Ella respondió de inmediato a la provocadora pregunta:

—Lo que me molesta no es la verdad, sino el modo en que la decís. También me molestan las conversaciones que no llevan a ninguna parte, como lo es esta, y reconozco que me molestan incluso más cuando arrastro el cansancio de varias semanas de viaje en carruaje por tierras desconocidas y con lluvias casi constantes. —La dama tuvo que hacer una breve pausa para tomar aire; Lachlan no fue capaz de intervenir antes de que ella retomara la palabra.

»Además, ya que hablamos de cosas molestas, agradecería que dejarais de incluirme en ese «vosotros» que pronunciáis con tanto desprecio. Tal vez os cueste creerlo, pero las motivaciones de la corona inglesa no son las mías. Así que tomad vuestra merecida independencia del yugo inglés, tomad vuestra libertad y haced con ella lo que os plazca, yo nunca la he codiciado lo más mínimo. En lo que a mí concierne, esta guerra nunca debió comenzar, ni debieron perderse tantísimas vidas como se han perdido por su causa. Porque ningún hombre, por muy rey que sea, necesita más tierra que la que cubrirá su tumba una vez muerto; todo lo demás es avaricia.

Lachlan se había quedado sin palabras y eso no era habitual en él. No había esperado que la conversación desembocara en ese punto ni que ella poseyera aquella perspectiva de las cosas. Era… desconcertante. Toda ella lo era, en realidad.

—Está bien, dejemos el tema —concedió al fin. El ruido de los cascos de Fergus y el otro caballo fue todo cuanto llenó sus oídos durante varios tensos segundos—. Cambiemos a otra cuestión menos espinosa…

—¿Y no podríamos mantenernos en silencio? —Una leve risa de fondo del señor Aldwine acompañó esa petición.

—¿Qué puedo decir? Me gusta oír vuestra voz. —Solo cuando Lachlan escuchó esas palabras, pronunciadas sin pensar, comprendió que eran ciertas. «Por Dios bendito, ¿en qué momento he perdido la razón?», se preguntó—. ¿Qué os parece lo que habéis conocido de Skye hasta ahora? —se apresuró a decir.

—Verdaderamente maravilloso. —Él supo que era sincera en su respuesta. Nadie en su sano juicio podía mostrarse indiferente ante la apabullante belleza de su isla—. Es una lástima que no pueda decir lo mismo de su gente —añadió después, con la clara intención de provocarlo.

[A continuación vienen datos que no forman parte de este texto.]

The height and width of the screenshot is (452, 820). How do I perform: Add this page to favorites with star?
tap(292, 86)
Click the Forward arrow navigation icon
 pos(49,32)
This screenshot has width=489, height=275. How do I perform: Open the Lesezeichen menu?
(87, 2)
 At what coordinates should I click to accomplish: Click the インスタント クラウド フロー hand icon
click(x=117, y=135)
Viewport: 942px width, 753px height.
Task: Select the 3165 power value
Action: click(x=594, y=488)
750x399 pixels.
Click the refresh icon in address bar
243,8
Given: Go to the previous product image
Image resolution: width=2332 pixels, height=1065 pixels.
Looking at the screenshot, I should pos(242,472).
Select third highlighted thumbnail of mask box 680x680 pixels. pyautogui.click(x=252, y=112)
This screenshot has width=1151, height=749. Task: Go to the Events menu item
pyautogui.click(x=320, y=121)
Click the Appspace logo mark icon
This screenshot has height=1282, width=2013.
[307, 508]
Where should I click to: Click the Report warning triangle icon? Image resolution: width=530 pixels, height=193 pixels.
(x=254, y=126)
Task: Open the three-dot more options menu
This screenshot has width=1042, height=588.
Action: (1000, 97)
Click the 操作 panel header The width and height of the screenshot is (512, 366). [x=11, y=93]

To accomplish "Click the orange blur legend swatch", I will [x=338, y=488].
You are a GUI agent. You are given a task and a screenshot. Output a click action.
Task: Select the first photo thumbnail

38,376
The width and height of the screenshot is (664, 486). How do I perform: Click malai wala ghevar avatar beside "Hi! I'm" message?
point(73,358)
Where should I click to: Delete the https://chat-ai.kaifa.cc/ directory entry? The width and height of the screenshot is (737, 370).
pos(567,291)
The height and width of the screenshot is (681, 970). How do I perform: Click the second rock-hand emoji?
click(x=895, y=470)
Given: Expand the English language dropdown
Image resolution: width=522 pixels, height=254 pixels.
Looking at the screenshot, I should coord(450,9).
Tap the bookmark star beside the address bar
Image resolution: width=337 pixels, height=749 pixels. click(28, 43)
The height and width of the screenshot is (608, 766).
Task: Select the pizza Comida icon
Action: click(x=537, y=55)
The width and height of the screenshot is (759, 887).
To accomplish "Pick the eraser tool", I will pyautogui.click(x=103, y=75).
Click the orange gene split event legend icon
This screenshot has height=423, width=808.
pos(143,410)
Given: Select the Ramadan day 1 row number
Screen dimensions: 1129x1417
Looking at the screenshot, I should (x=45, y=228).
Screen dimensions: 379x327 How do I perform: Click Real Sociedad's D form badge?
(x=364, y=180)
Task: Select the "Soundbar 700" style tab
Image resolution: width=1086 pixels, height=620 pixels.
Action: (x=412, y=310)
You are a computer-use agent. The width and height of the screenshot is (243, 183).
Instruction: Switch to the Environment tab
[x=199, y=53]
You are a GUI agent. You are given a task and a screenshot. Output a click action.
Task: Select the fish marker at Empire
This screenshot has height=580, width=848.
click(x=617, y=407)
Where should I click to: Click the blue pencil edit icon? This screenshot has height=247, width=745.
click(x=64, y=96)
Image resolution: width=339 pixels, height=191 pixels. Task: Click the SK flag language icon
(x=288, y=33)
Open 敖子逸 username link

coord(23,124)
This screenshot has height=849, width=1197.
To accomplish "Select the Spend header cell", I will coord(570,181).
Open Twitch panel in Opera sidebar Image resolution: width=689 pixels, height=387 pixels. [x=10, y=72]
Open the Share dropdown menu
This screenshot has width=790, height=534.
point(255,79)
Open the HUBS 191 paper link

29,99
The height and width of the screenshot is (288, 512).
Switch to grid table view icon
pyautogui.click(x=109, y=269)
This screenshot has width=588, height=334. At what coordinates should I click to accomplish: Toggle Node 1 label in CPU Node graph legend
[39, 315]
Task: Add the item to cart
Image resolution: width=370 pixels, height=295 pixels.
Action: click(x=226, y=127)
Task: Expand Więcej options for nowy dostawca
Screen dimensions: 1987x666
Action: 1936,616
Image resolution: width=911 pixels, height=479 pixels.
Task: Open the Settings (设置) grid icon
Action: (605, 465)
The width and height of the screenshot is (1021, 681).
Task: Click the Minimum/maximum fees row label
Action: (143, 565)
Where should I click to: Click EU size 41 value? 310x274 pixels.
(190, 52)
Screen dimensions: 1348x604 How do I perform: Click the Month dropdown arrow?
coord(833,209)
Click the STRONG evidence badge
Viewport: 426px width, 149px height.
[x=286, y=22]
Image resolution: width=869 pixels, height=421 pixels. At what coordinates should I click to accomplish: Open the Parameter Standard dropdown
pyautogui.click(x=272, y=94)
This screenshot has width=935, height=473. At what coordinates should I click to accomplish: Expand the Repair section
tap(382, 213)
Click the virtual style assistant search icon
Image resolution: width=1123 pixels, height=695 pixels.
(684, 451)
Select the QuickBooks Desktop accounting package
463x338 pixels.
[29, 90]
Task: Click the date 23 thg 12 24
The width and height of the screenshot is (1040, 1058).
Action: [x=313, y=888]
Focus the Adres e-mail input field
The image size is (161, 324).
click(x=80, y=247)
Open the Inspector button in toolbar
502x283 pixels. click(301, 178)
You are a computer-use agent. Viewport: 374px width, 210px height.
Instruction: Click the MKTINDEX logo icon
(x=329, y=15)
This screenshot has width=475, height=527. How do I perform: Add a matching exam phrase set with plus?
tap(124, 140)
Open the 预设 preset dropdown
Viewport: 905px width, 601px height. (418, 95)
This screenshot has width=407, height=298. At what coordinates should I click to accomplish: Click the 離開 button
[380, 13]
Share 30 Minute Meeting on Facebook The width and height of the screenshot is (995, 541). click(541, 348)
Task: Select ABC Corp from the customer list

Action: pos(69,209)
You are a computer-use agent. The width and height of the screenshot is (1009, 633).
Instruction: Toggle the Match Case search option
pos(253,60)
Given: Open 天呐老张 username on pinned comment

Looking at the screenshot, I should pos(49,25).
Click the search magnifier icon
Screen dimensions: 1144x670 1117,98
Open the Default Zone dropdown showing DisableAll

Por suerte, Lachlan había logrado recuperar el dominio sobre sí mismo lo suficiente como para poder seguirle el juego sin perder los papeles.

—¿Os referís a los ladrones de antes o a mi persona?

—No creo que queráis saberlo.

—Oh, por supuesto que sí. Ardo en deseos.

Por una vez, Lady Dawnshire refrenó su lengua y no respondió. En esta ocasión, Lachlan sí le concedió el silencio que antes había solicitado. No lo hizo por complacerla, pues aquella era la última de sus prioridades, sino porque fue consciente de una incómoda verdad en sus últimas palabras.

Sí, ardía en deseos. Por ella.

Tenía ojos en la cara, por supuesto que se había percatado de lo hermosa que era y de que su cuerpo podía tentar a cualquier hombre que se preciara de serlo. ¿Ese era el motivo por el que la sangre se le había enardecido de aquel modo? ¿La mera cercanía de una mujer atractiva? Verse envuelto por la intoxicante fragancia a rosas que desprendía su oscura cabellera, sentir el roce de sus piernas cubiertas de fina seda… ¿O aquel inconveniente deseo tenía más que ver con el desafío constante, la batalla sin apenas treguas que había existido entre ellos desde la primera mirada? Ese fuego que ardía dentro de ella, que no se doblegaba ante nada más que su voluntad; ese fuego que maravillaba y desquiciaba a Lachlan, que rivalizaba incluso con su propio carácter. Ese fuego era el culpable de que el deseo se hubiera encendido en sus entrañas.

Tensando la mandíbula, Lachlan apuró el paso de su caballo para llegar lo más pronto posible a su destino. Tenía que alejarse de su prometida: la detestaba tanto como la deseaba y se veía incapaz de predecir hacia qué lado se decantaría la balanza. Cuanto antes la apartase de su lado, mucho mejor, pues ya podía sentir cómo el desasosiego que todo aquello le producía comenzaba a devorar su cordura.